A random collection of thoughts on Invincible

I find myself really wanting to write something about Invincible, but having the misfortune of being really late to the party. At this point, what is there I can possibly add to the conversation that already hasn’t been discussed to death by nerd culture at large?

But this is my blog and there’s no real reason I can’t add my voice to the deafening din of takes and interpretations of the piece. From my personal perspective, the most interesting thing about the show is how it takes a collection of characters that are very obviously paying homage to DC Comic’s Justice League and twisting it into something else.

The biggest twist of which has pretty much been lost on me thanks to Twitter and YouTube pushing all of the most violent clips onto me without giving me any context or reference to where they’re coming from. Now, I could kick up a stink about spoiler culture online and how it ruined pretty much every reveal of the series and the path of the comic right up until the end of its run for me.

But the big irony is that, had I not has all these snippets of the series forced upon me before I’d ever even heard of it, I most likely wouldn’t have gone out and searched the show down at all. The consequence of which being that I came at the series from a totally different direction than most other people were.

I’ll admit, it was the horrible violence that ended up actually attracting me toward the series initially. I guess I’m just that puerile at the end of the day, you show me some people getting torn to shreds in a cartoon and I can’t help but be drawn to it… It’s the beginnings of my relationship with anime all over again.

And almost exactly like anime, it ended up being one of the cases where I came for the action, stayed for the characters. Invincible is a series that picks and choses elements from other media, picking out archetypes and character tropes from parallel franchises and makes the most of the baggage people bring with them to subvert expectation.

On its face, this seems like your standard Superman gone bad storyline. Taking the Kryptonian race of Superman and mixing them with elements of other races, such as the Saiyans of Dragon Ball fame and creating something different, and yet still familiar with the Viltrumites in this series.

However, that’s not really the aspect of the series that drew me in and grabbed my notoriously frayed attention span. The element that really got me was how it presented the world and how they related to the Superheroes around them. In classic western comic books of a certain era, there was always this strangely selective approach to the sheer destructive capabilities of the heroes and their actions on the general public.

These heroes are so powerful and yet generally manage to somehow avoid showing the death and destruction that a battle between a pair of gods would leave in their wake. The thing that came the closest actually addressing this in recent memory for me were the events depicted in Zack Snyder’s Man of Steel and Batman vs. Superman that followed. But even then, the damage seemed superficial, tastefully kept just off screen.

Invincible goes and does the thing those movies never wanted to do and asked the question “What if being with these powers actually existed in a more realistic world?”. It’s a question that isn’t exactly groundbreaking. I feel like the entire superhero movie genre of early 2000s were doing that very same thing.
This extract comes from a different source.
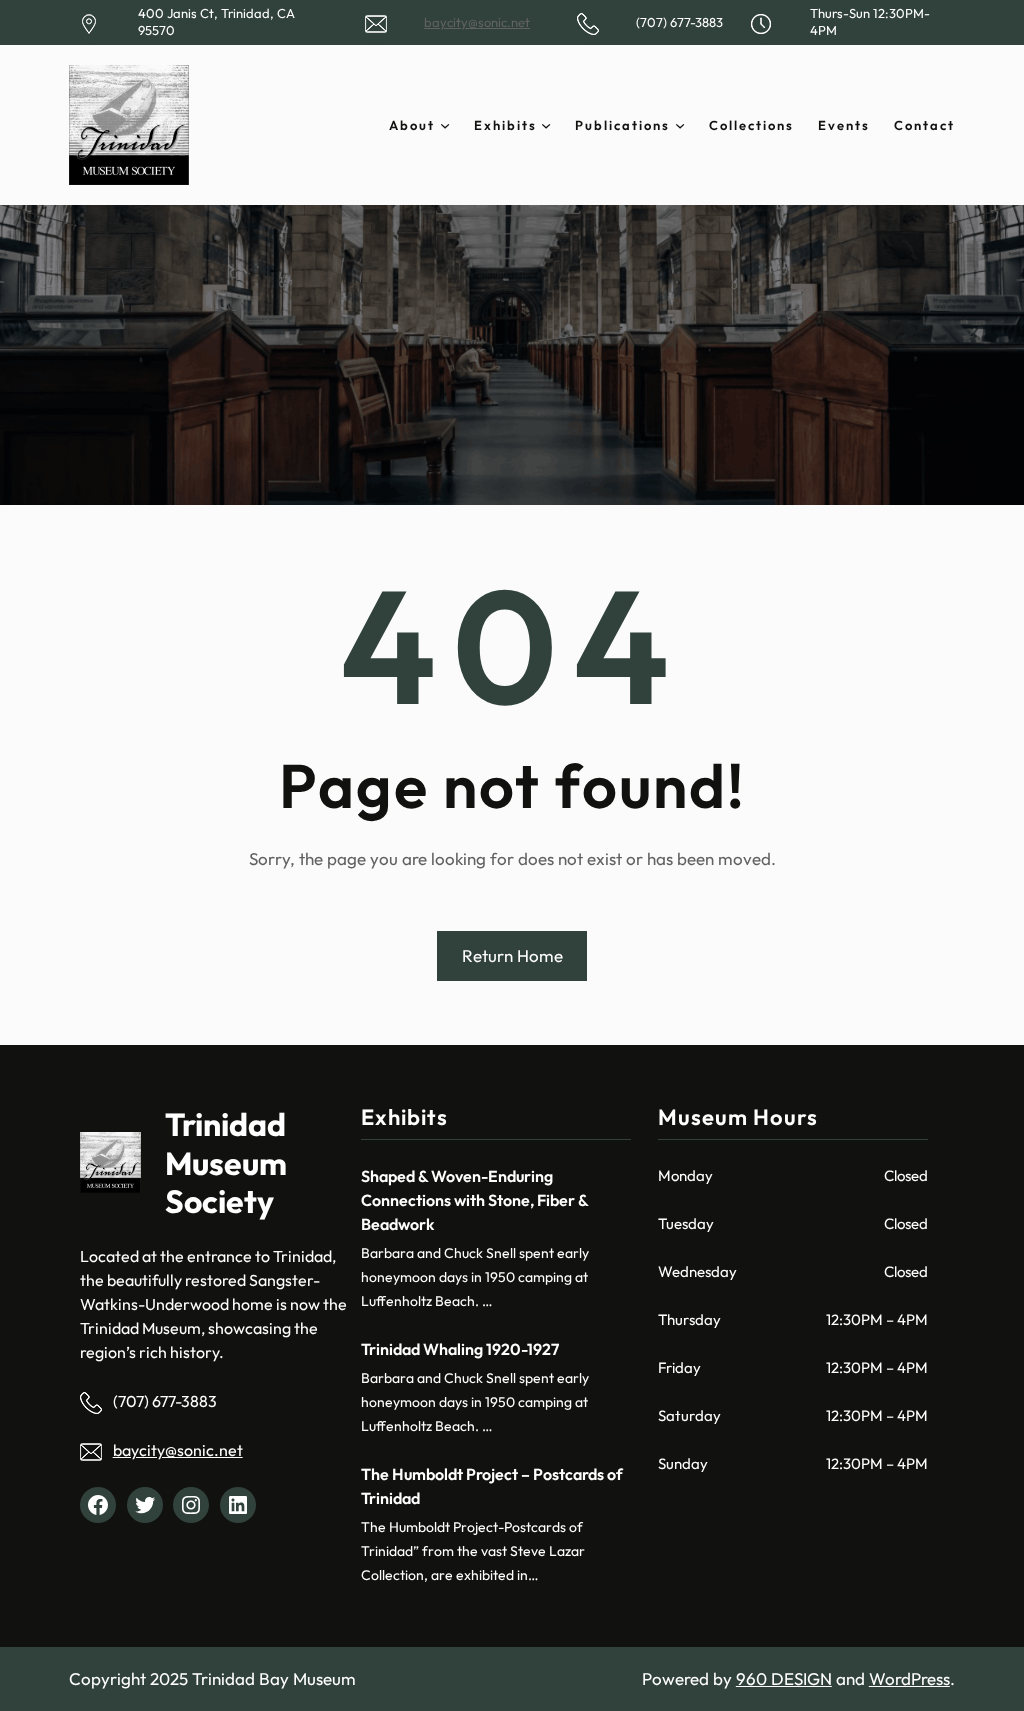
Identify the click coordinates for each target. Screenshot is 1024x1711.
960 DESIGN (784, 1678)
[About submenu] (445, 125)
Toeing the line between the established lore and being utterly terrified of depicting the characters in any faithful way compared to the comic books.

Then we got Kick-Ass in 2010 which also posed a similar question and came much close to doing what Invincible is trying to do here, but still felt a little fantastical in how Dave managed to not die almost right away on his crusade. Mark/Invincible feels like he has a number of clear parallels to Kick-Ass, only with the added benefit of being an actual superhuman with the world’s most powerful superhero as his dad.

Save and Mark are both the same brand of clueless, except the big difference being that while Kick-Ass is clueless on a street level and just how dangerous the criminal element can be, Mark is clueless on a whole ‘nother level, having to worry about interdimensional alien invasions, the collateral damage he could very easily cause and the logistics of actually getting to where he needs to go in order to fight the bad guy.

More than once, knowing his geography turns out to be super important. It’s strange to me that these relatively mundane logistical elements of superheroism ended up being super interesting to me. Explaining how Superman knew where in the world he needed to be at a moment’s notice never occurred to me until now.

In the end, Invincible has a lot going for it. I could go on and talk about the father/son relationship between Mark and Nathan, or how it twists the idea of keeping secret identities from your partners. Maybe I will come back and have some more fully baked thoughts on the series again in the future. But for now I just want to say Invincible is great.

In a time where we are drowning in Superhero/comic book media, Invincible manages to easily carve a slice of the audience out and make itself big and flashy enough to get itself not just a second series, but a third one as well. I’ve heard a lot of people more intelligent than I say that a good piece of media is made up of a ton of great ideas, and that’s sums up Invincible perfectly.

There are so many little twists and new interpretations on the most well worn tropes of the genre that Invincible makes itself difficult to ignore even the most jaded and burnt out consumer of Superhero fiction. If you’ve got access to Amazon Prime, I’d really recommend it.

And now I’ve got that 30 days of Prime, I should probably go out and try to watch the Boys while I’m at it.